(Bloomberg) -- Oil closed at an eight-month high amid a weakening dollar and optimism surrounding a surprise decline in U.S. crude supplies and recent breakthroughs on a Covid-19 vaccine.
Futures in New York advanced 1.8% on Wednesday after rallying the three previous sessions. An Energy Information Administration report showed U.S. crude stockpiles fell 754,000 barrels last week. At the same time, positive developments on a vaccine have spurred a swift reshaping of oil’s futures curve, with several key markers moving into a bullish backwardation structure in recent days.
In addition, Chinese and Indian refiners issued a flurry of tenders seeking crude oil for loading in January, highlighting the strong demand coming from parts of Asia. Meanwhile, the Bloomberg Dollar Spot Index fell as much as 0.2%, boosting the appeal for commodities priced in the currency.
“It has been a really good run. We haven’t seen a run like this since the spring after we went to negative prices,” said Peter McNally, global head for industrials, materials and energy at Third Bridge. “Sentiment certainly has changed pretty quickly.

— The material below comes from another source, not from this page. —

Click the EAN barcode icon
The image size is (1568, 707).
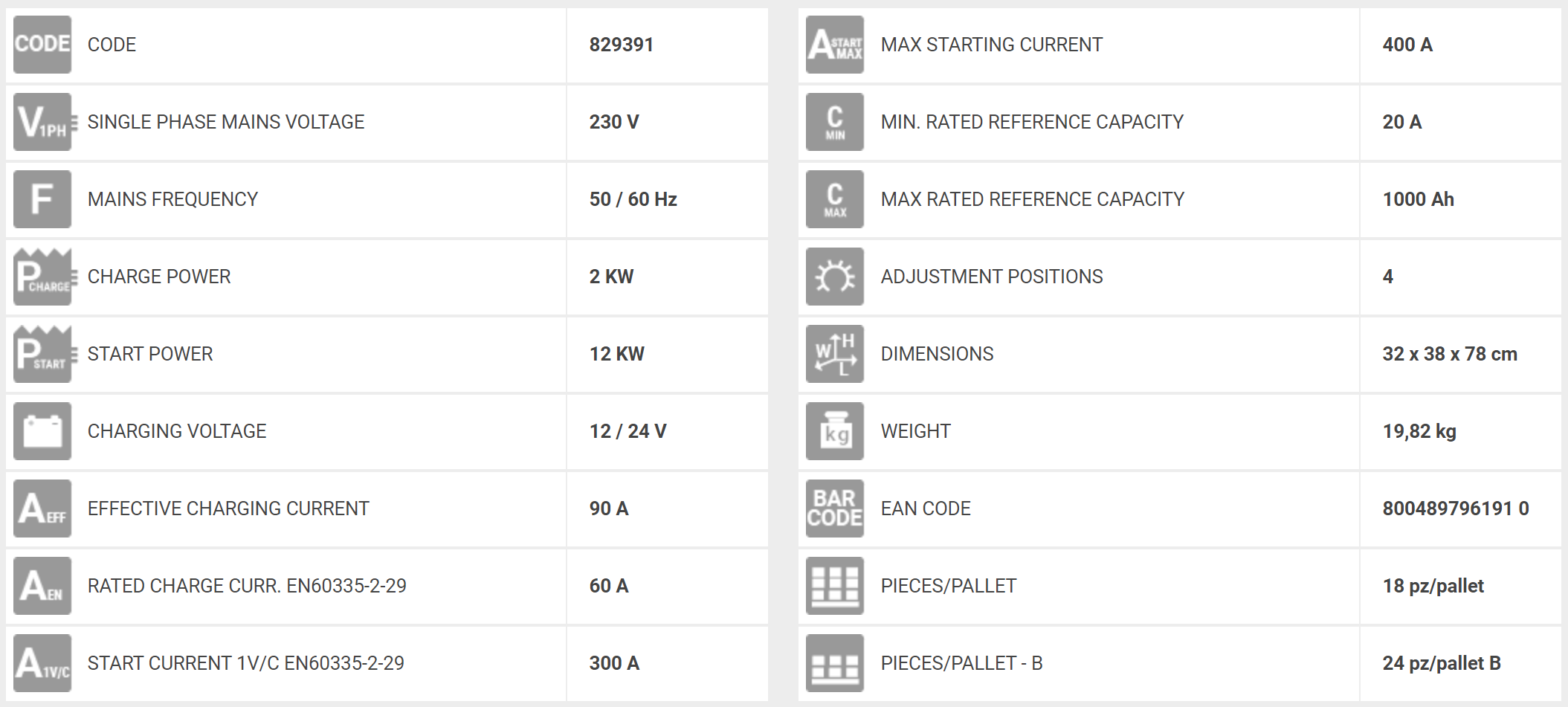835,509
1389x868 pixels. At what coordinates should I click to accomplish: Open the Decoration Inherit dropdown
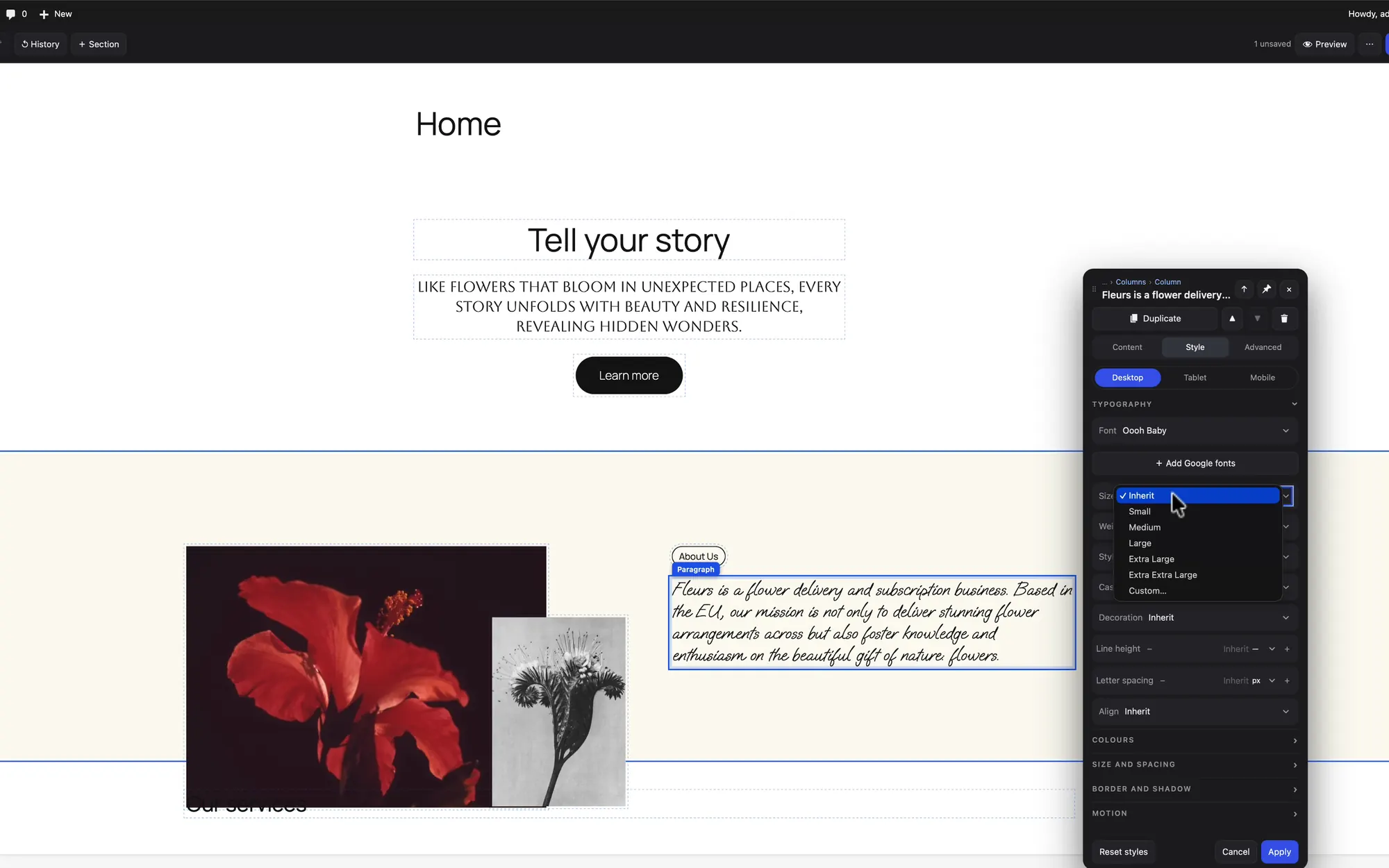(x=1195, y=617)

At any point, it all could take a breather, but lately it feels like supply and demand fundamentals are heading in the right direction.”
While optimism over vaccines has helped lift the U.S. crude benchmark more than 25% so far this month, the swift rally poses yet another headache for OPEC+ ahead of next week’s meeting to evaluate the group’s output strategy. In the latest sign of growing rifts within the cartel, Iraq’s deputy leader said that OPEC should take members’ economic and political conditions into account when deciding production quotas rather than adopting a “one-size-fits-all” approach.
West Texas Intermediate prices for 2021 were at their strongest level since March on Wednesday, while those for 2022 were at their highest since September. The higher forward prices are boosting the incentive for oil producers to lock in their supplies for the coming years. Prices have also been supported by renewed geopolitical tensions, with recent attacks on a fuel depot in the Saudi city of Jeddah and on an oil tanker in the Red Sea.
Prices
- West Texas Intermediate for January delivery rose 80 cents to settle at $45.71 a barrel
- Brent for the same month advanced 75 cents to end the session at $48.61 a barrel
- Both benchmarks are at the highest level since March 5
Aside from the headline crude draw, the EIA report showed a decline in inventories at the nation’s biggest storage hub in Cushing, Oklahoma and the 10th straight draw in distillate supplies. But there were some bearish data points: gasoline stockpiles rose over 2 million barrels and crude production ticked higher.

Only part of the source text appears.